我尝试给她说着道理。
“如果真要纹,也要得把孩子生下来,还得等坐月子,哺乳期过后,少不得最少要半年,柔姐,你这怀孕了都纹身,这就是对孩子的不负责任,你说你这孩子重要,还是你的金毛大暖汪重要?”
她说,当然是孩子重要。
这个孩子她等了太久了,她结婚好几年,和丈夫从来没有做过避孕措施,一直梦想着有个孩子,却一直没怀上,俩夫妻也去做过检查,但就是没查出毛病,结果一怀上,全家人都欢喜起来,连公公婆婆都给保护得周到,天天炖鸡汤。
我说,“那就更重要了,你别想不开。
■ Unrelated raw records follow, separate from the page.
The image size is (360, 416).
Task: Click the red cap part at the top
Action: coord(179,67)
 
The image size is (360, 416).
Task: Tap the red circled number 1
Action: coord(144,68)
”
结果她一脸坚决,“这事情你别管,我自己心里有数,你得给我纹,不纹啊,我就找其他人去,我家的毛毛命不久矣,我必须得把它纹在身上,让它保佑着我。”她说着,低头抚摸了下大金毛的脑袋。
我看着这条活蹦乱跳的大金毛,怎么就能看得出命不久矣,你是能看相还是怎么滴,这头狗还印堂发黑啊?
这不像她的做风。
但我执拗不过她,想了想怀孕期如果小心点,也不会有太大的影响,真要纹,那就给纹一个。
我看着她的圆润肚子,就说,“要纹,只能纹个小图,肚子上是不能纹的,你要纹哪里?我给你纹手臂上,一个小图怎么样?”